Mes chers amis coureurs, bénévoles sur le marathon vert et marathoniens,
autant je préfère, en général voir les gens en vrai et boire des coups, refaire le monde, refaire le match ... refaire une course,
autant, après ce dimanche 26 juin, je vous demanderais svp, de ne plus me parler de ce marathon de vive voix et donner votre sentiment et vos impressions par écrit, par exemple par mail.
Si je décide de renouveler ma contribution à l'organisation, cela me donnera des axes de progrès mais en ce moment, comme tous ceux que je vois ne me parlent que de cette course et me donnent des conseils voire me font des reproches, cela me gâche tout simplement ma récupération.
Je voudrais redevenir un coureur qui va faire ses footings avec des copains sans que cela devienne à chaque fois un débriefing.
Après une semaine de boulot, même le WE j'ai l'impression de devoir toujours justifier mes décision, mes actions mes arbitrages.
Heureusement, j'ai un beau projet pour cet automne dans l'hémisphère sud ... du plaisir, du sport, de l'évasion.

vendredi 20 mai 2011

séjour en Ethiopie

je recense les coureurs et coureures qui sont partants pour un séjour sportif et touristique en Ethiopie. Ce serait 10 jours fin juillet à condition d'être minimum 10 pour louer un car et sillonner dans plein d'endroits, courir le matin et visiter l'après midi et même recourir le soir pour ceux qui veulent bien sûr, d'autres se contenteront de 3 ou 4 séances et certains 15 ... . Comme j'ai fait des repérages, plusieurs endroits où j'ai couru sont déjà programmés, Hawasa chez Hailé, Sululta et Entoto au dessus d'addis, cela varie entre 1700 et 3000m d'altitude avec des plateaux pour faire du rythme avec des champions Ethiopiens et des côtes pour ceux qui préparent des trails.

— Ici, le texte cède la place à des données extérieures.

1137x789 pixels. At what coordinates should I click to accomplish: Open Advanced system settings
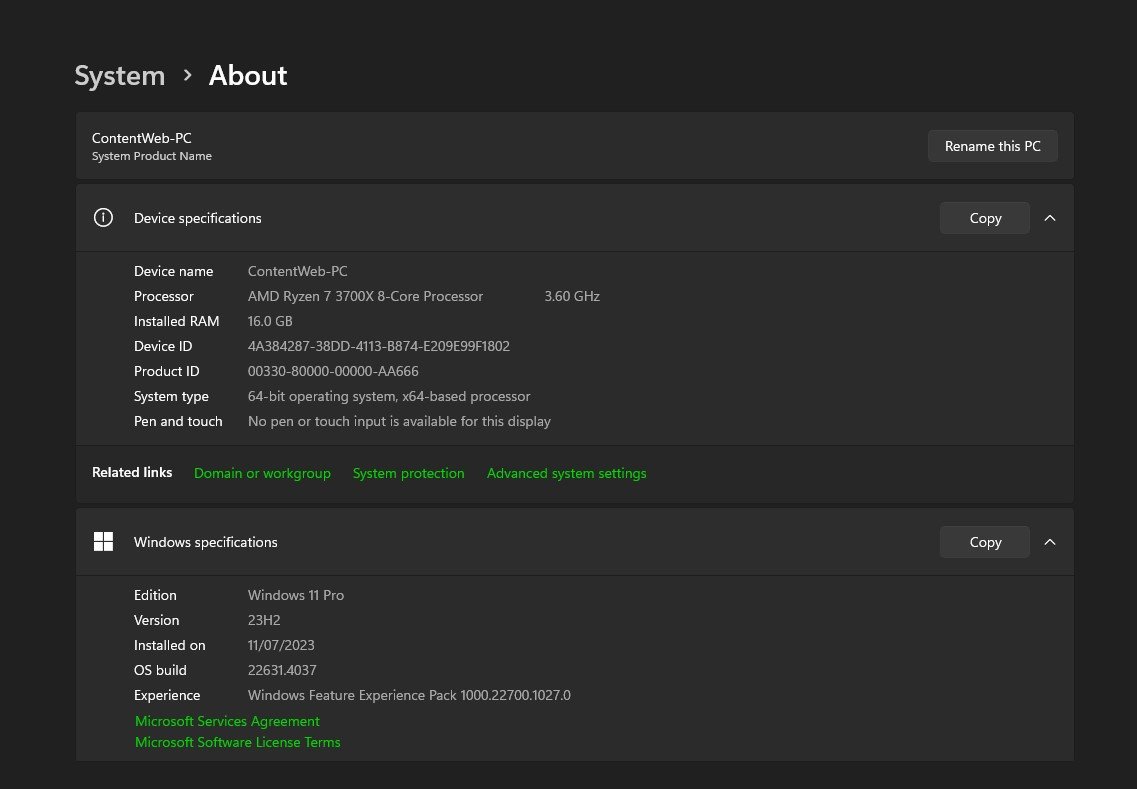[x=566, y=473]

Envoyez moi un message si ça vous branche sérieusement. charlielehoangan à gmail point com

dimanche 1 mai 2011

deux exemples de début de préparation de marathon

Voici 3 semaines présentées avec entraînement à la FC et l'autre à l'allure.
Pour la FC, c'est basé sur une observation lors des séances de préparation générale et avec le test de paliers de FC de christian Delerue.
C'est pour un coureur qui veut terminer le marathon avec 3 séances par semaine avec un chrono approximatif de 4 heures. L'idéal c'est qu'il communique avec un entraîneur pour donner ses impressions sur les séances, surtout après le bloc du WE qui est assez difficile. L'entraîneur saura modifier si nécessaire la charge ou les intensités.